An R package that will automatically do CV for logistic regression is the bestglm package. This package is dependent on the leaps package that we used for linear regression. The syntax and formatting of the data require some care, so let's walk through this in detail:
> library(bestglm)
Loading required package: leaps
After loading the package, we will need our outcome coded to 0 or 1. If left as a factor, it will not work. The other requirement to utilize the package is that your outcome, or y, is the last column and all the extraneous columns have been removed. A new data frame will do the trick for us, via the following code:
> X <- train[, 1:9]
> Xy <- data.frame(cbind(X, trainY))
Here is the code to run in order to use the CV technique with our data:
> bestglm(Xy = biopsy.cv, IC="CV",
CVArgs=list(Method="HTF", K=10,
REP=1), family=binomial)
The syntax, Xy = Xy, points to our properly formatted data frame. IC = "CV" tells the package that the information criterion to use is cross-validation. CVArgs are the CV arguments that we want to use. The HTF method is K-fold, which is followed by the number of folds, K = 10, and we are asking it to do only one iteration of the random folds with REP = 1. Just as with glm(), we will need to use family = binomial. On a side note, you can use bestglm for linear regression as well by specifying family = gaussian. So, after running the analysis, we will end up with the following output, giving us three features for Best Model, such as thick, u.size, and nucl. The statement on Morgan-Tatar search simply means that a simple exhaustive search was done for all the possible subsets, as follows:
Morgan-Tatar search since family is non-gaussian.
CV(K = 10, REP = 1)
BICq equivalent for q in (7.16797006619085e-05,
0.273173435514231)
Best Model:
Estimate Std. Error z value Pr(>|z|)
(Intercept) -7.8147191 0.90996494 -8.587934
8.854687e-18
thick 0.6188466 0.14713075 4.206100
2.598159e-05
u.size 0.6582015 0.15295415 4.303260
1.683031e-05
nucl 0.5725902 0.09922549 5.770596
7.899178e-09
We can put these features in glm() and then see how well the model did on the test set. A predict() function will not work with bestglm, so this is a required step:
> reduce.fit <- glm(class ~ thick + u.size + nucl,
family = binomial, data = train)
As before, the following code allows us to compare the predicted labels with the actual ones on the test set:
> test.cv.probs <- predict(reduce.fit, newdata =
test, type = "response")
> misClassError(testY, test.cv.probs)
[1] 0.0383
> confusionMatrix(testY, test.cv.probs)
0 1
0 139 5
1 3 62
The reduced feature model is slightly less accurate than the full feature model, but all is not lost. We can utilize the bestglm package again, this time using the best subsets with the information criterion set to BIC:
> bestglm(Xy = Xy, IC = "BIC", family = binomial)
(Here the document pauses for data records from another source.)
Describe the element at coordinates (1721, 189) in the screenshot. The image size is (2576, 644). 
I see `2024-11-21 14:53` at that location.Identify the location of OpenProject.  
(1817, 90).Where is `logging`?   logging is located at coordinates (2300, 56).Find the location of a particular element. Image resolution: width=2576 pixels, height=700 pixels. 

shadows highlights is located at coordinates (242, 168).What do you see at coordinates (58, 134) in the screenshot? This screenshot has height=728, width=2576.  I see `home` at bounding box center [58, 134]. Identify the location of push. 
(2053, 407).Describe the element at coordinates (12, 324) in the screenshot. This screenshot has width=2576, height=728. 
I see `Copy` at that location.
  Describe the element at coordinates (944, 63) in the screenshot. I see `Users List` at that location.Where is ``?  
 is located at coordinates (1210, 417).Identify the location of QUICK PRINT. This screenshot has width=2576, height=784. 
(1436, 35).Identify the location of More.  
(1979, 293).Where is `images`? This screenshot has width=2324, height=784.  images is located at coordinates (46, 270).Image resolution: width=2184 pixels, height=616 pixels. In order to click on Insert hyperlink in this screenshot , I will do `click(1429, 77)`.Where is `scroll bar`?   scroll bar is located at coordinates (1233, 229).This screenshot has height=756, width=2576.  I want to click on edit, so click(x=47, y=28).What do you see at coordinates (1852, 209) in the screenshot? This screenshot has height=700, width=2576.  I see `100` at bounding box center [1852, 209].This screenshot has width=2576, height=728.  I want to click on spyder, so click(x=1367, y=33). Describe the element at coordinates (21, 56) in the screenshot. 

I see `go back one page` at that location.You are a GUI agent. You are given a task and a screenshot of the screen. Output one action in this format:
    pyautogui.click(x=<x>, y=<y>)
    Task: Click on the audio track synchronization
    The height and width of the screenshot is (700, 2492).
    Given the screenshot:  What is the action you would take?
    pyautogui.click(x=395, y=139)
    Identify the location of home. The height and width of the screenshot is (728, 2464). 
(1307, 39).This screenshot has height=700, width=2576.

Morgan-Tatar search since family is non-gaussian.
BIC
BICq equivalent for q in (0.273173435514231,
0.577036596263757)
Best Model:
Estimate Std. Error z value Pr(>|z|)
(Intercept) -8.6169613 1.03155250 -8.353391
6.633065e-17
thick 0.7113613 0.14751510 4.822295
1.419160e-06
adhsn 0.4537948 0.15034294 3.018398
2.541153e-03
nucl 0.5579922 0.09848156 5.665956
1.462068e-08
n.nuc 0.4290854 0.11845720 3.622282
2.920152e-04
These four features provide the minimum BIC score for all possible subsets. Let's try this and see how it predicts the test set, as follows:
> bic.fit <- glm(class ~ thick + adhsn + nucl +
n.nuc, family = binomial, data = train)
> test.bic.probs <- predict(bic.fit, newdata =
test, type = "response")
> misClassError(testY, test.bic.probs)
[1] 0.0239
> confusionMatrix(testY, test.bic.probs)
0 1
0 138 1
1 4 66
Here we have five errors, just like the full model. The obvious question then is: which one is better? In any normal situation, the rule of thumb is to default to the simplest or the easiest-to-interpret model, given equality of generalization. We could run a completely new analysis with a new randomization and different ratios of the train and test sets among others. However, let's assume for a moment that we've exhausted the limits of what logistic regression can do for us. We will come back to the full model and the model that we developed on a BIC minimum at the end and discuss the methods of model selection. Now, let's move on to our discriminant analysis methods, which we will also include as possibilities in the final recommendation.